[Excerpted text]

How DEA Lawyers Challenge the Legality of Drug Search Warrants

When the DEA wants to search someone’s property for illegal drugs, they need to get a search warrant first. But sometimes DEA lawyers run into challenges trying to get warrants approved, especially if the evidence for probable cause is weak. Let’s take a look at how this process works and some of the issues that come up.

First off, what does a DEA lawyer need to show to get a search warrant approved? Basically they need probable cause – some reasonable basis to believe drugs or evidence will be found in the place to be searched. This can be based on an informant’s tip, surveillance, or other intelligence gathered by DEA agents.

But defense lawyers will often argue the probable cause is flimsy, or challenge how the evidence was obtained. For example, if the warrant is based mainly on an informant’s tip, they’ll argue the informant isn’t reliable or credible enough. Or if the DEA used surveillance or searched the suspect’s trash illegally, they’ll try to get any evidence gathered that way thrown out thru the exclusionary rule.

DEA lawyers need to be able to show the judge solid probable cause when applying for a warrant. But sometimes the evidence isn’t all that strong. Like if an informant gives vague or unverified information about drug activity. Or the DEA doesn’t have much to corroborate an informant’s claims. In cases like this, the judge may push back on approving the warrant, questioning if there’s enough justification.

[Raw data]
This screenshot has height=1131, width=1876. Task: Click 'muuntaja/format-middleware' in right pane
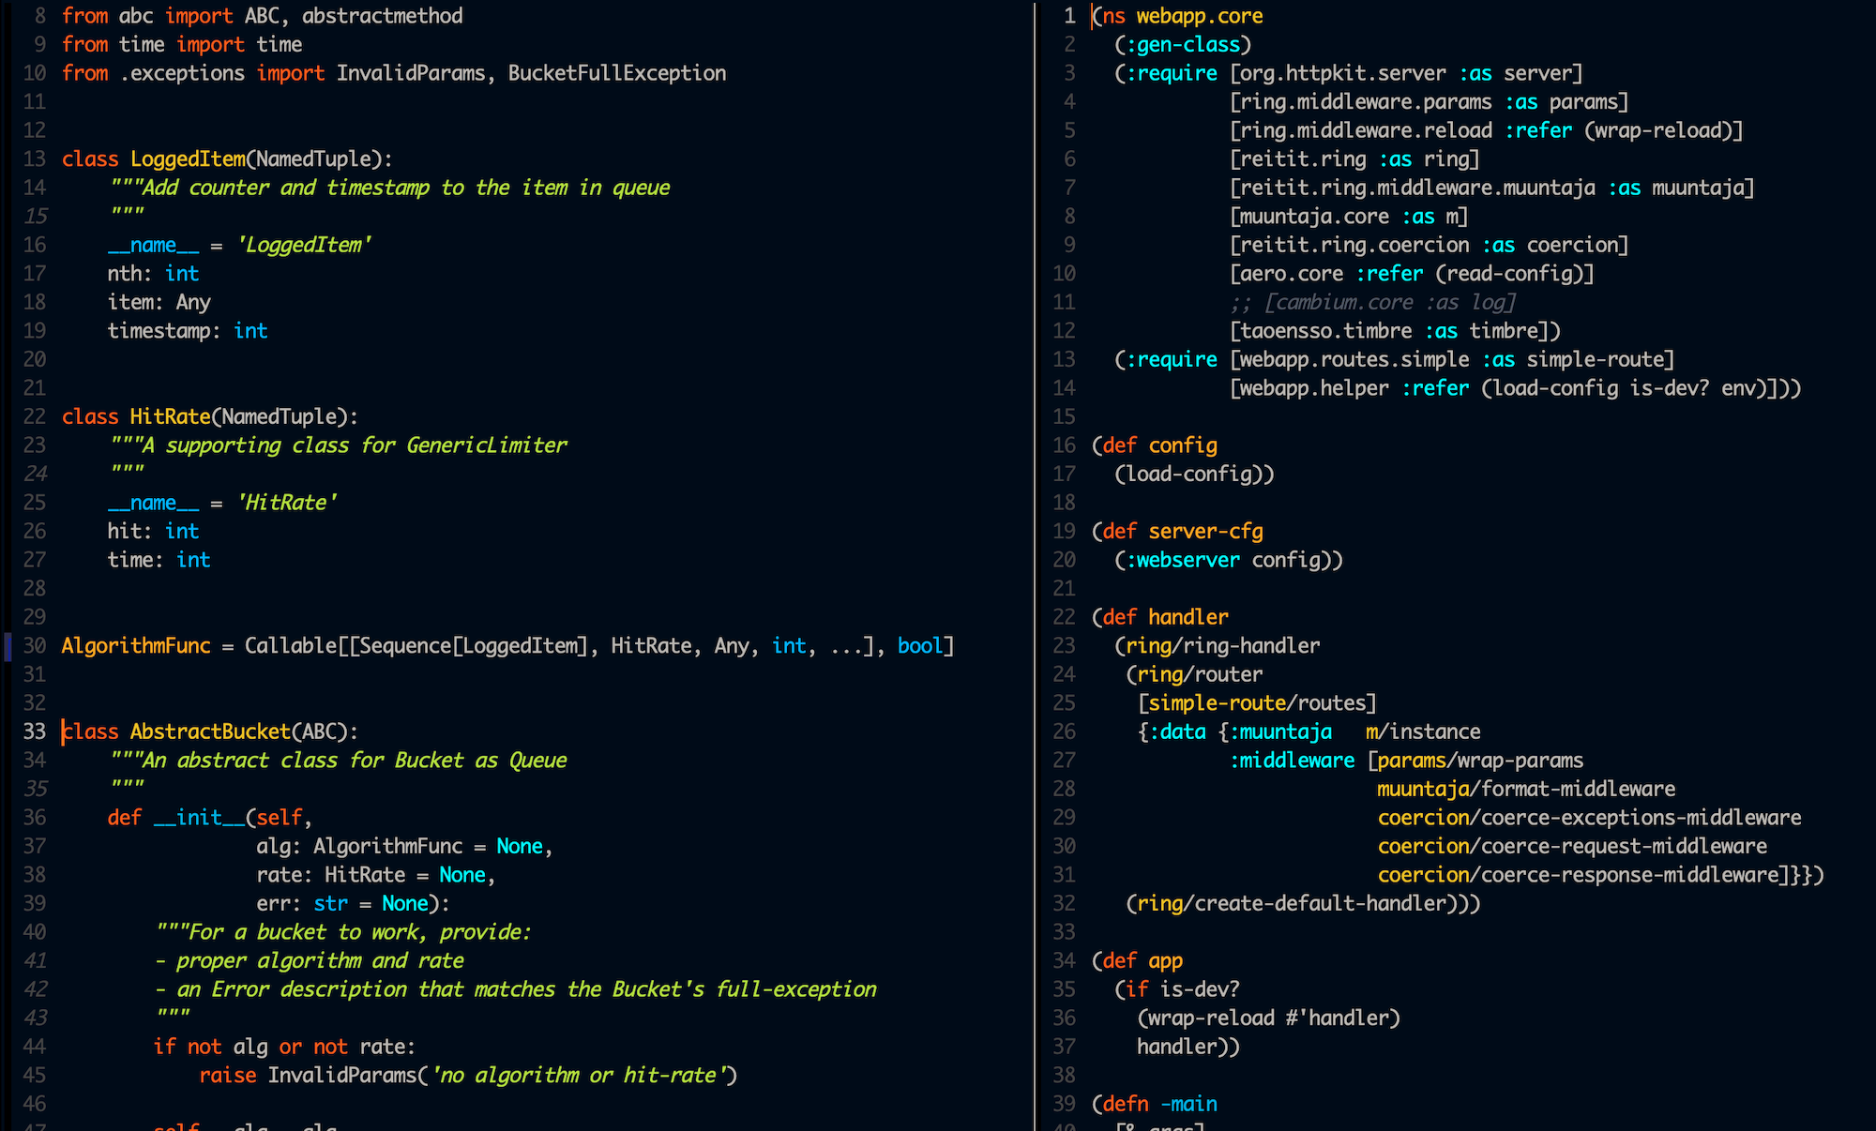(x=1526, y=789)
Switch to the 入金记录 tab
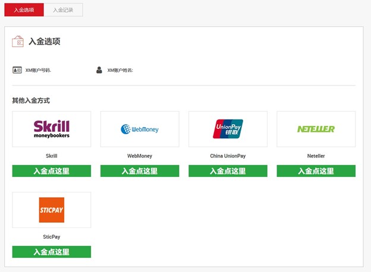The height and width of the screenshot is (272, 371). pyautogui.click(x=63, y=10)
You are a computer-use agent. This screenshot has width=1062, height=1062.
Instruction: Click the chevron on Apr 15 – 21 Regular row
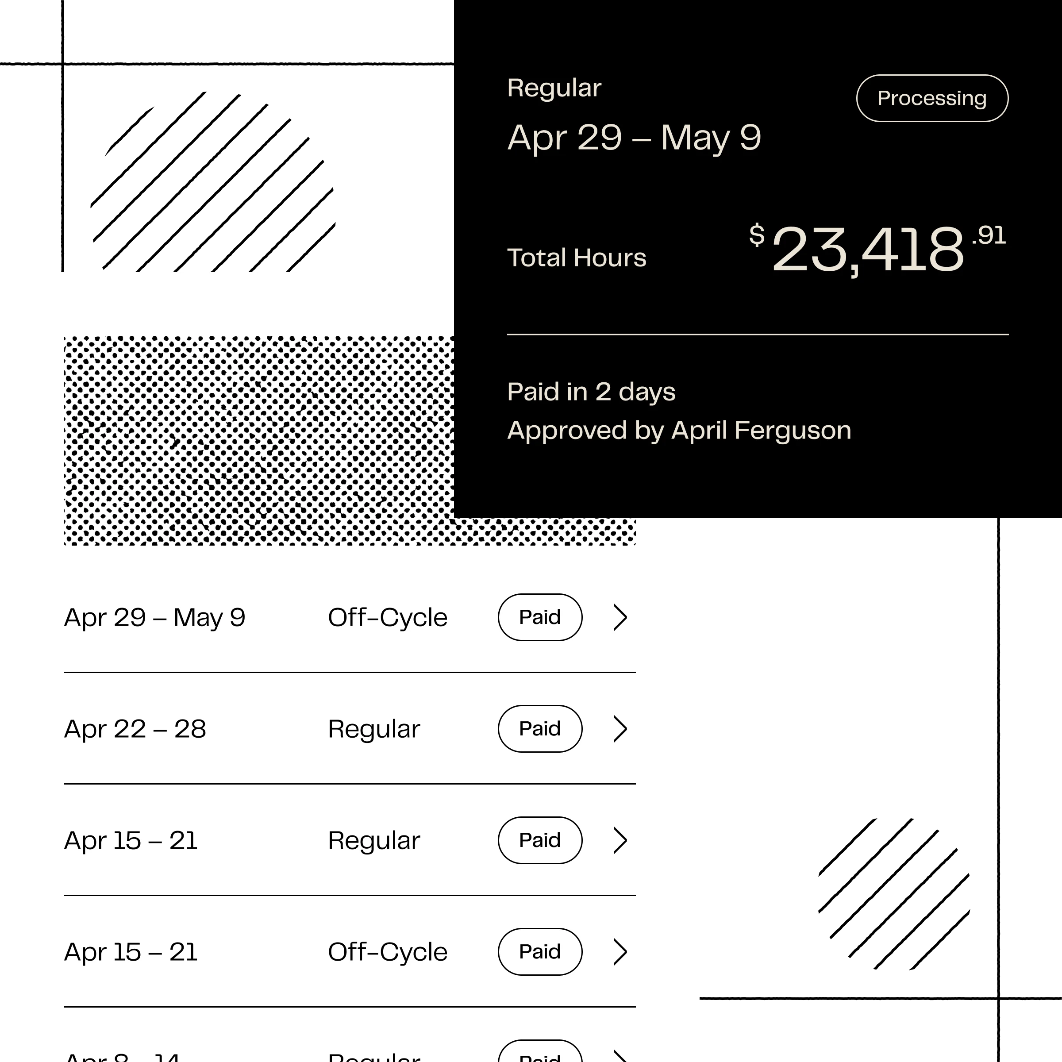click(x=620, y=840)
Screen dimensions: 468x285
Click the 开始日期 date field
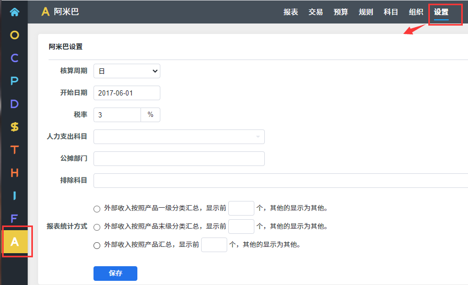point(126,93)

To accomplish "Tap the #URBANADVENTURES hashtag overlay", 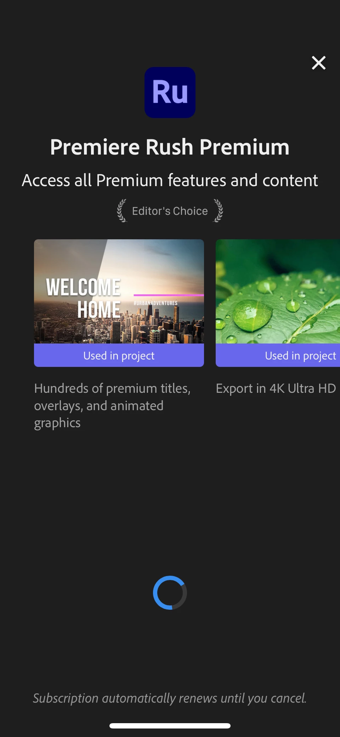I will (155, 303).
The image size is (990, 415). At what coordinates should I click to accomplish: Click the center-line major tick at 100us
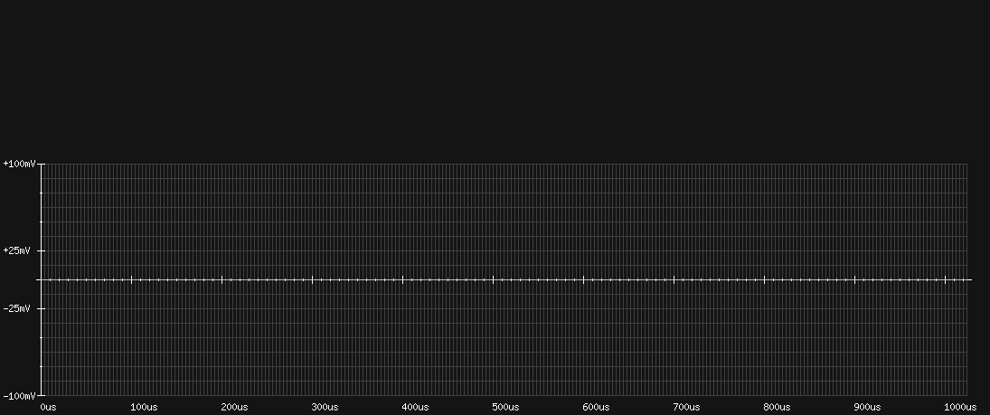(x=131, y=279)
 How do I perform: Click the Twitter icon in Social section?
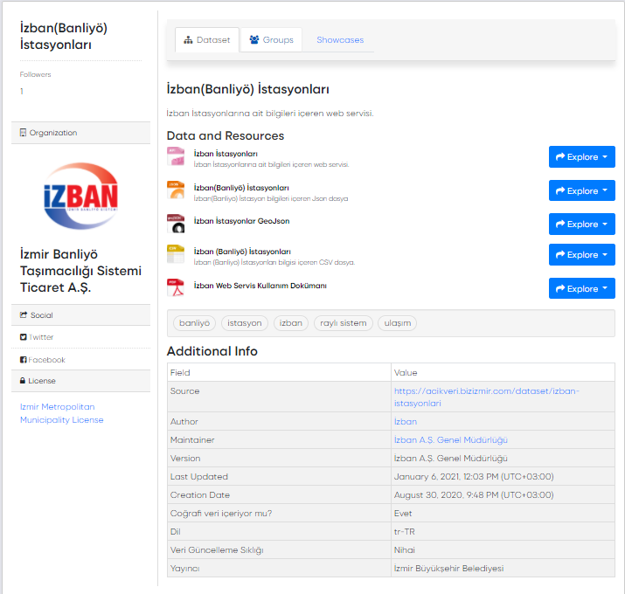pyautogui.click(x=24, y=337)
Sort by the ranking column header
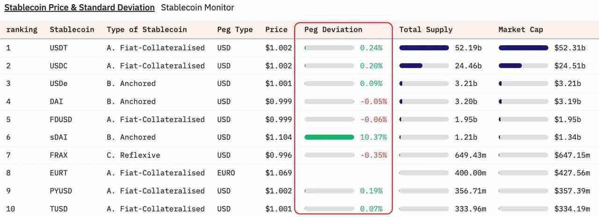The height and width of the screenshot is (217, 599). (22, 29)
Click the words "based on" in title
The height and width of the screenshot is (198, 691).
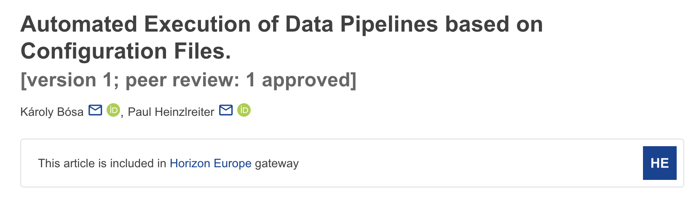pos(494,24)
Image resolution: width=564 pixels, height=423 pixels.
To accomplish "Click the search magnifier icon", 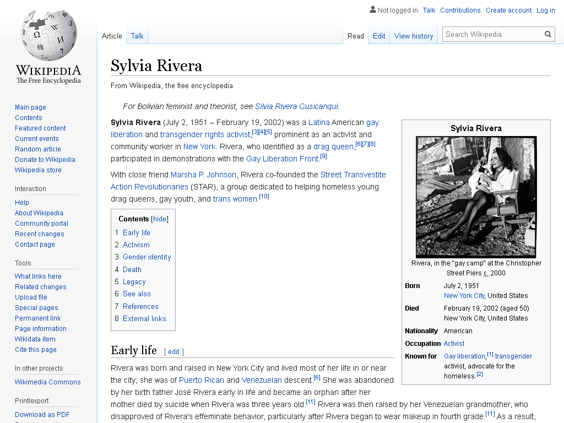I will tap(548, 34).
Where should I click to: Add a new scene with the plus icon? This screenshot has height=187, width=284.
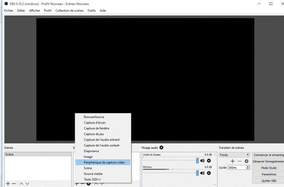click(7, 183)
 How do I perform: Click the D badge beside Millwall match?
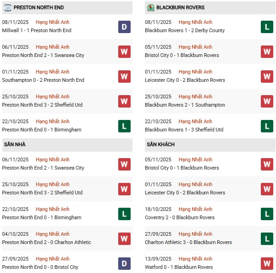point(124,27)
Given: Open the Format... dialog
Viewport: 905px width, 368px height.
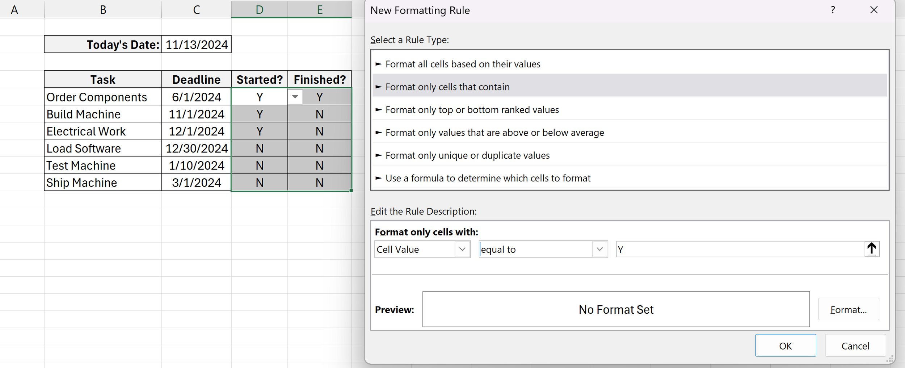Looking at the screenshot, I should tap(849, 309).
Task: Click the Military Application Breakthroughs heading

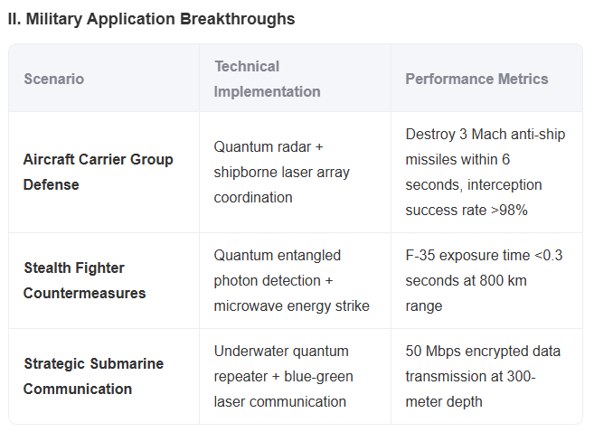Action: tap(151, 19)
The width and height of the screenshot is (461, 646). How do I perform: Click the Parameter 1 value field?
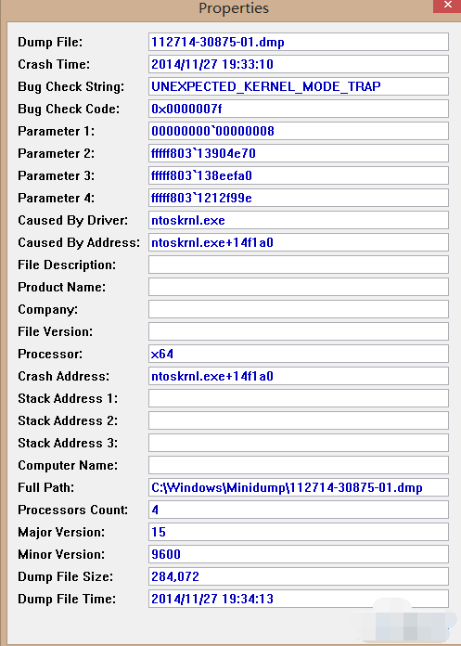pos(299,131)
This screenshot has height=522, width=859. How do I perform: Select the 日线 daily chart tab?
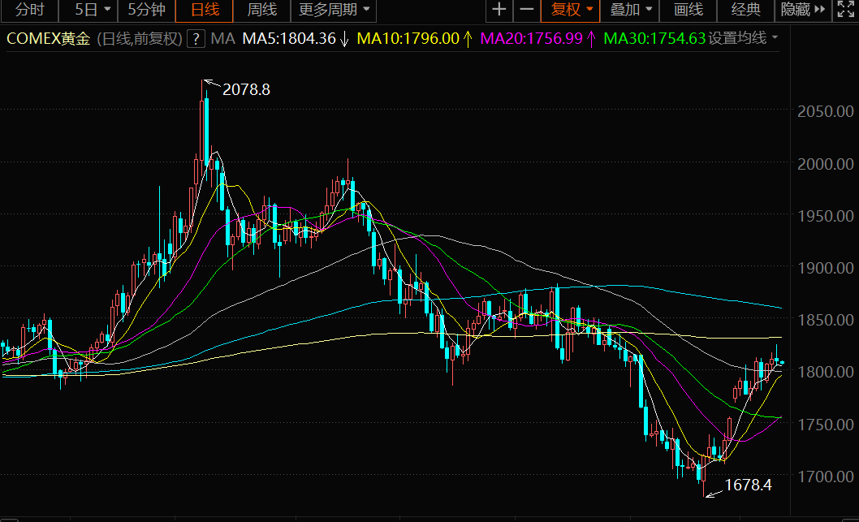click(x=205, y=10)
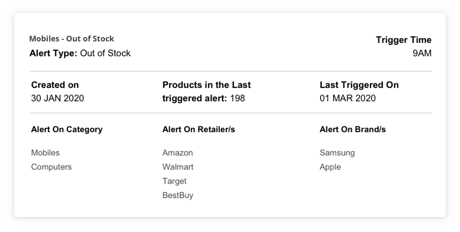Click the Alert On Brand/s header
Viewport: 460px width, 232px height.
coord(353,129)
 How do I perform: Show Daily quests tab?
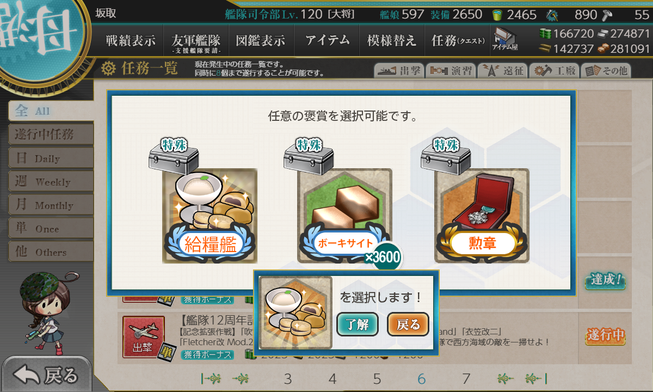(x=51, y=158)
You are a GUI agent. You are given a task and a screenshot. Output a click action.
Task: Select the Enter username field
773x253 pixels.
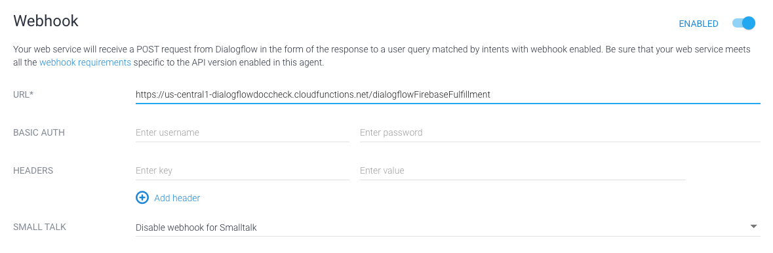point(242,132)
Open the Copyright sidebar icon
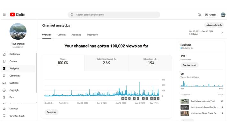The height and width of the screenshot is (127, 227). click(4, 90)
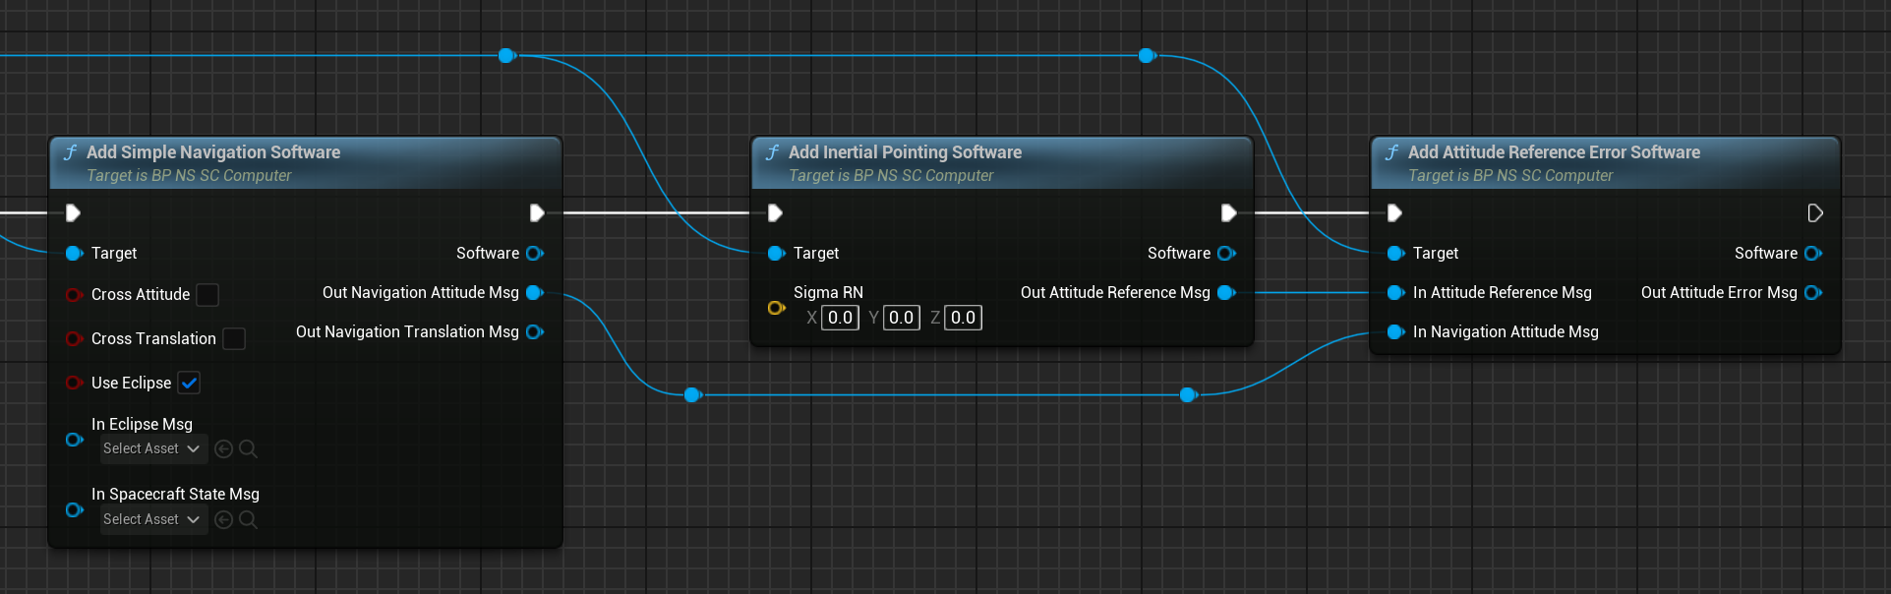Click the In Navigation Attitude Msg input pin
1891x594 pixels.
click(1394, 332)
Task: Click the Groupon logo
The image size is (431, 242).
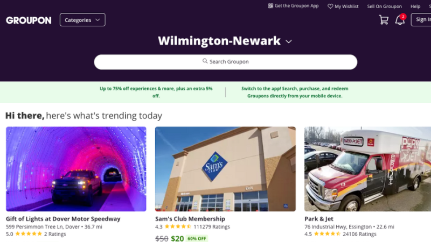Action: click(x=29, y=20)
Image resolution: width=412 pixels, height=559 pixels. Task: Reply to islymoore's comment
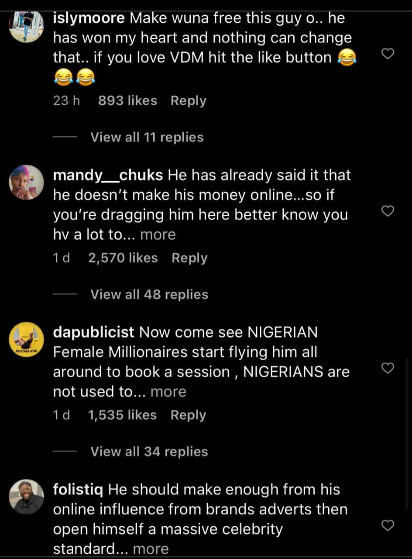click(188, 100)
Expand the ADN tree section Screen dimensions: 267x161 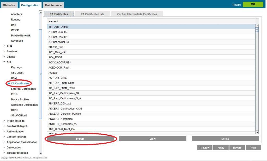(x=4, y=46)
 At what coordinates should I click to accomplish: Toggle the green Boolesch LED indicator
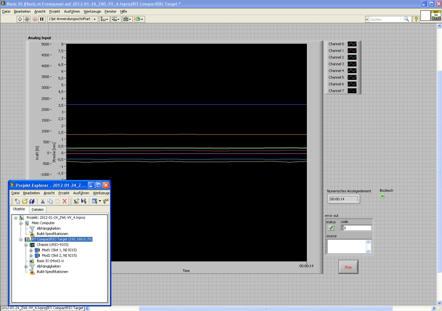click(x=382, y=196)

[What is being asked]
Return, word for word, the stretch of the DEA search warrant text above from "When the DEA" through "by DEA agents.".

[Exercise solution]
When the DEA wants to search someone’s property for illegal drugs, they need to get a search warrant first. But sometimes DEA lawyers run into challenges trying to get warrants approved, especially if the evidence for probable cause is weak. Let’s take a look at how this process works and some of the issues that come up.

First off, what does a DEA lawyer need to show to get a search warrant approved? Basically they need probable cause – some reasonable basis to believe drugs or evidence will be found in the place to be searched. This can be based on an informant’s tip, surveillance, or other intelligence gathered by DEA agents.